| Required work |
Reproduce every line of the listing below verbatim, leaving out the pictures.

| Raw data |
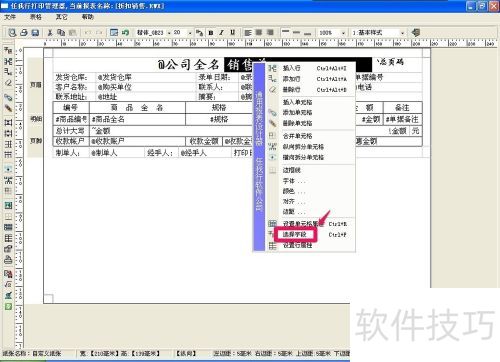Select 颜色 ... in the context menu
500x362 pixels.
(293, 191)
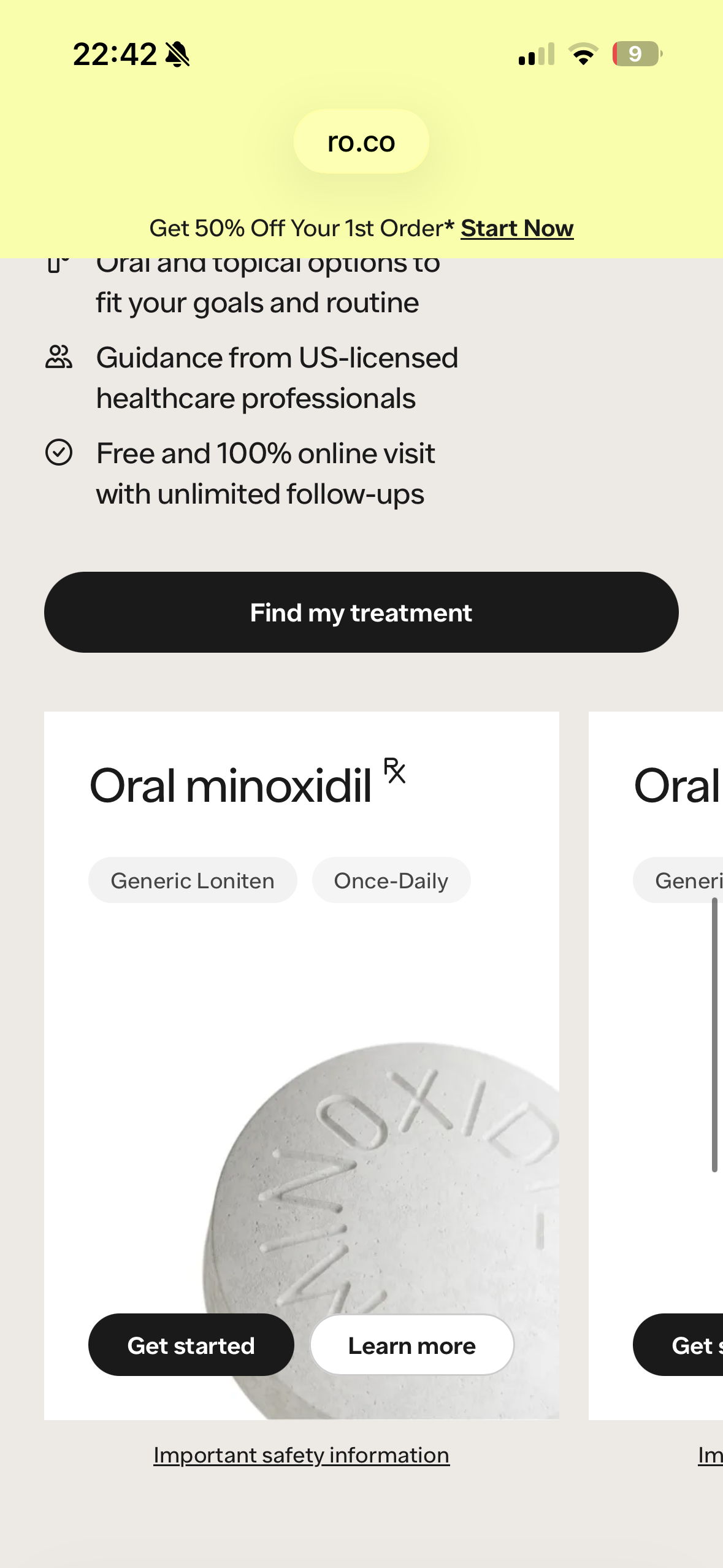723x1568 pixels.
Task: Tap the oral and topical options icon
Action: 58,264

| Full response |
Select 颜色 ... in the context menu
500x362 pixels.
(293, 191)
723x1568 pixels.
Task: Tap the oral and topical options icon
Action: 58,264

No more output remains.